Extrait de page =
Nous avons déjà traité pas mal de courses folles, du
mythique Tourist Trophy au Grand Prix d’Ulster. À
l’honneur, des héros de la route, dopés à l’adrénaline, qui voient
parfois la mort de près. Aujourd’hui, penchons-nous sur un autre de
ces Grands Prix légendaires, bien que moins populaire de nos
jours : Macao.
Créé en 1954, cet évènement est unique à plus d’un titre. Tout
d’abord, pour bien en comprendre les spécificités, il est essentiel
de revenir sur la ville, qui, elle-même, est singulière.
Macao, ou Macau, est une cité
chinoise située à l’extrême Sud-Ouest du pays, bordée par la mer de
Chine méridionale. Peuplée d’environ 650 000 habitants, c’est une
ancienne colonie portugaise et d’ailleurs, la langue y est encore
parlée. Comme Hong-Kong, Macao bénéficie du statut de « région
administrative spéciale » au sein de la république populaire
de Chine. Cela lui assure une certaine autonomie, d’autant que les
résidents tiennent à cette forme d’indépendance. Macao est
extrêmement riche ; en raison des casinos et de son statut
de « comptoir colonial ». Elle a longtemps figuré sur la liste
noire des paradis fiscaux de l’Union Européenne.
Revenons sur ce qui nous intéresse. À l’origine,
rien de plus qu’une simple course, réservée aux amateurs et tracée
en ville, exclusivement dédiée aux voitures. Puis, au fil du temps,
l’épreuve gagna en popularité, et s’étendit aux monoplaces, aux GT
et même …aux motos. Une fois que les professionnels s’y sont
intéressés, le Grand Prix est devenu un rendez-vous incontournable
pour les formules de promotion sur quatre roues, jusqu’à voir
gagner Ayrton Senna, Michael
Schumacher, son frère Ralf, David
Coulthard et bien d’autres. Dans la même semaine, vous
avez toutes ces disciplines réunies en un même endroit, ce qui,
jusque dans les années 1960, n’était pas si rare en Europe.
Mais aujourd’hui, il s’agit du seul évènement de ce
genre.
Pour les deux-roues, c’est un peu différent. Ils
sont introduits dans la ville en 1967, mais comprenez qu’un circuit
urbain représente un bien plus grand danger sur une moto que dans
une voiture. Le tracé, parlons-en. C’est aussi l’un des plus
spéciaux sur le globe. Le « Guia
circuit » débute par deux grands bouts droits tracés
sur des boulevards, larges au possible. Puis, quand vient le
premier virage à angle-droit – le mythique
« Lisboa » – c’est ici que les choses
sérieuses commencent.

Consigne =
Énumérez tous les pilotes que l'extrait sur le Grand Prix de Macao cite comme vainqueurs de l'épreuve. Les données qui suivent n'ont aucun rôle à jouer ici.

Lignes de données =
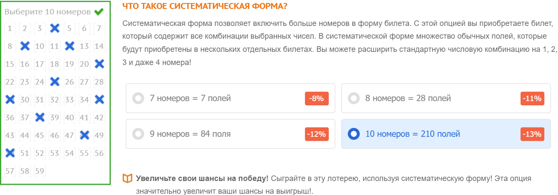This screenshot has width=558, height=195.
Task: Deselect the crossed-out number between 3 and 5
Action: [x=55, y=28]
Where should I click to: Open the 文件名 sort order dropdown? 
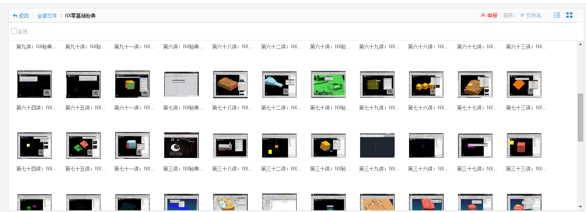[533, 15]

---

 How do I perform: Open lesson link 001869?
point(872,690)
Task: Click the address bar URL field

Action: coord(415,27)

Corrigé =
- Ayrton Senna
- Michael Schumacher
- Ralf, frère de Michael Schumacher
- David Coulthard